Say it with me now, IN-TRO-VERT
December 26 2006
Christmas Day
December 25 2006
Today was wonderful. For once I didn't have to deal with my other family. No nosey Grandparents and no cousins seeing just how hard they can hug me. Don't get me wrong, I love my family, but living too close to them for the past four years has made me want some space. In Florida, my Grandparents lived next door, so there was no privacy. And my cousins lived about 10 minutes down the road, so I saw them a lot too, and was nearly hugged to death at least three times a week. Change is good sometimes.
It was a nice Christmas. Just hanging around the house with Mom, Dad, and yes, even Matt. We opened gifts, had our annual breakfast casserole, watched movies and television, played board games, and ate Christmas dinner. There was only one person missing....
It was the best of times, it was the worst of times...
December 21 2006
For the good:
I got to see Jonathan today! I had to follow my Dad to Memphis today so that he could drop off his tool truck that he just sold. So while we were in Memphis, we met Jonathan for lunch at Brad's BBQ. Then Jonathan went with us to the drop-off site so that he could spend a little more time with me. Even though we only got to spend a little time together today, it was wonderful.
For the bad:
I just learned from my grandmother tonight that a friend of mine from my church in Florida tried to commit suicide. My friend has had a really tough life and it has been particularly hard for her lately. I feel really bad that I'm not there to help her right now. We were really starting to get close before I came to Tennessee, so I feel like I've abandoned her. I am going to try and get in touch with her and try to help her, I just hope I can.
Cookies and Crafts
December 20 2006
Tonight at church was so much fun. We had a bunch of crafts for the children to do so that they could make gifts for Christmas. They also got to bake cookies and decorate them. It was such a blast. A lot of the kids from my LOGOS class were there. It was nice to see them again, since I really haven't spent a lot of time with them since November. And Kailey was there, too. She was so excited to see me. For some reason, she absolutely adores me. She was so cute when she came in the door tonight. Kailey walked in and as soon as she saw me, she ran and jumped into my arms for a great big hug. Her mother was telling me tonight that she had never seen Kailey get so attached to a person as quickly as Kailey got attached to me. It really makes you feel special when you hear something like that.
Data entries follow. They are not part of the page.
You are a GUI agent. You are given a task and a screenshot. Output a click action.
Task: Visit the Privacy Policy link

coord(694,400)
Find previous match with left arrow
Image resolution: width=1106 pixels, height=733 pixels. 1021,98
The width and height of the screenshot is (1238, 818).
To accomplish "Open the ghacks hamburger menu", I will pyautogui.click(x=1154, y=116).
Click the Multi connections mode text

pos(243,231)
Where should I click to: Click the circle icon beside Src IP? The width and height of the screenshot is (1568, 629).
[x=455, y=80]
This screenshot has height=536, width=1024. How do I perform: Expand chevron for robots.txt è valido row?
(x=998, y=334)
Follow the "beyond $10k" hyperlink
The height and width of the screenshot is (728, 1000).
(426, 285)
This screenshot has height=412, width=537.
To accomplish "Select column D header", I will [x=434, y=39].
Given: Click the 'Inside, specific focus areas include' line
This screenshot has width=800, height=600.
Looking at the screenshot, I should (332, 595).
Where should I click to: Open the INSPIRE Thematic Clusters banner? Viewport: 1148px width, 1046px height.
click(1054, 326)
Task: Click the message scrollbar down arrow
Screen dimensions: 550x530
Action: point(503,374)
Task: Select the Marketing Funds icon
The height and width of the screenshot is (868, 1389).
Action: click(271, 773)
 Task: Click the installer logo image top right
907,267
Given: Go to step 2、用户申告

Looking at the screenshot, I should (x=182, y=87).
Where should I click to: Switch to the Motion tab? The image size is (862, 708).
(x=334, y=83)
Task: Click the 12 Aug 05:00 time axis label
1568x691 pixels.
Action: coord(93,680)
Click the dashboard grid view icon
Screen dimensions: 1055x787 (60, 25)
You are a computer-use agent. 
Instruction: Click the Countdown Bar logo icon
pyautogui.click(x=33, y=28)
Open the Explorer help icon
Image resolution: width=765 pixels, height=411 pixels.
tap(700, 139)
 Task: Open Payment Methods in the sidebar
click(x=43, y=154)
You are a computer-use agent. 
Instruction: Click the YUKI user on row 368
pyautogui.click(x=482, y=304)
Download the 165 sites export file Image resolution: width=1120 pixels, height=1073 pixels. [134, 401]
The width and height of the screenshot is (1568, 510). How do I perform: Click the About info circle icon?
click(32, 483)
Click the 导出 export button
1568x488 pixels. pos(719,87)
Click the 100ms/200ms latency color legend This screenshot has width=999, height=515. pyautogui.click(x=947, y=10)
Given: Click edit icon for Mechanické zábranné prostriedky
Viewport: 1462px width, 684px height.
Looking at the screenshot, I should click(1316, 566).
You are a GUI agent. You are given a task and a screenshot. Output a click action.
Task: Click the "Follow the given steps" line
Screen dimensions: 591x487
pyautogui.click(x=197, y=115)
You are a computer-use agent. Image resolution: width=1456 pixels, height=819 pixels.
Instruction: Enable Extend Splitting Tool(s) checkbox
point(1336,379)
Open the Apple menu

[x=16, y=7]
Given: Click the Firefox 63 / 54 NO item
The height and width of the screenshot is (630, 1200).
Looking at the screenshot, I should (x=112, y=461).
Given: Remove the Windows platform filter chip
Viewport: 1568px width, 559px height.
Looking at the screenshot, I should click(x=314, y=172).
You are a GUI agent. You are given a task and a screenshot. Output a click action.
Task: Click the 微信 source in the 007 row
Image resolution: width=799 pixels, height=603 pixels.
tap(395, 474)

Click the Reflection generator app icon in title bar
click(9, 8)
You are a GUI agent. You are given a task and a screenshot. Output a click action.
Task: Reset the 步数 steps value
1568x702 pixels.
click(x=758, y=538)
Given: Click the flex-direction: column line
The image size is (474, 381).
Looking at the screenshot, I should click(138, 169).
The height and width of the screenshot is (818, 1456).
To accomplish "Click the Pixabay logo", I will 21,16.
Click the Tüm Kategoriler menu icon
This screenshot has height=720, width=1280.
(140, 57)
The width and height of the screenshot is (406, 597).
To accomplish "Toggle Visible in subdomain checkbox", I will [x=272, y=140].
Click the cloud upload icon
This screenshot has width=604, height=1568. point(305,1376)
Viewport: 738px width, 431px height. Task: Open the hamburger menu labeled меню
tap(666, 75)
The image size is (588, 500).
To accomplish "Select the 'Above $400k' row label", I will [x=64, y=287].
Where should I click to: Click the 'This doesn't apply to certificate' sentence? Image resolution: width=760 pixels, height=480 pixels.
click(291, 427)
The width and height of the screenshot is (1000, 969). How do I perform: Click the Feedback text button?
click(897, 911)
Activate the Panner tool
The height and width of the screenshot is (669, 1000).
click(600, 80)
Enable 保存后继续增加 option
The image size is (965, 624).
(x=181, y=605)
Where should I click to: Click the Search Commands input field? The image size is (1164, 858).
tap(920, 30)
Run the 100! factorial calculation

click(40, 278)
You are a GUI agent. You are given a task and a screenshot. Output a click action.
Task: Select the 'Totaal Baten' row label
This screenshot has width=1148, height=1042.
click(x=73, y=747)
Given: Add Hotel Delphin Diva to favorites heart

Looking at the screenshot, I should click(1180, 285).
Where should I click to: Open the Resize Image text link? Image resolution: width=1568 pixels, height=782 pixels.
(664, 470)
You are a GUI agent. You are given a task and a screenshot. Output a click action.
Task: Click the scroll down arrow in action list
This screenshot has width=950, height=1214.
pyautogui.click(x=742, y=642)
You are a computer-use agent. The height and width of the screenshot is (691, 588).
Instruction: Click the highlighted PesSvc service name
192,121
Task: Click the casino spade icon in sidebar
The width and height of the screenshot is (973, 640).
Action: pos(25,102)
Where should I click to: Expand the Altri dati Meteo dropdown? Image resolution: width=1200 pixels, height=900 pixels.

In other news, I get to see Jonathan tomorrow. Yay!
My place in life? Could it be?
December 17 2006
Christmas Break is already here. It amazes me how quickly my first semester at college went by. Things seem to be going really good. The transition up here from Florida was pretty painless. I have made a lot of friends, found my place in the church, and have a wonderful boyfriend (who I miss dearly right now).
Things with my brother seem to be calming down. Yesterday was pretty bad though. We never stops purposely annoying me. Err. He's pretty sick today though, so I feel bad for him, but I can't help but to wonder, could this be Karma? As bad as that sounds, I really do want him to get better, I hate it when he's sick.
Overall things are good. I finally fell as if I'm finding my place in life.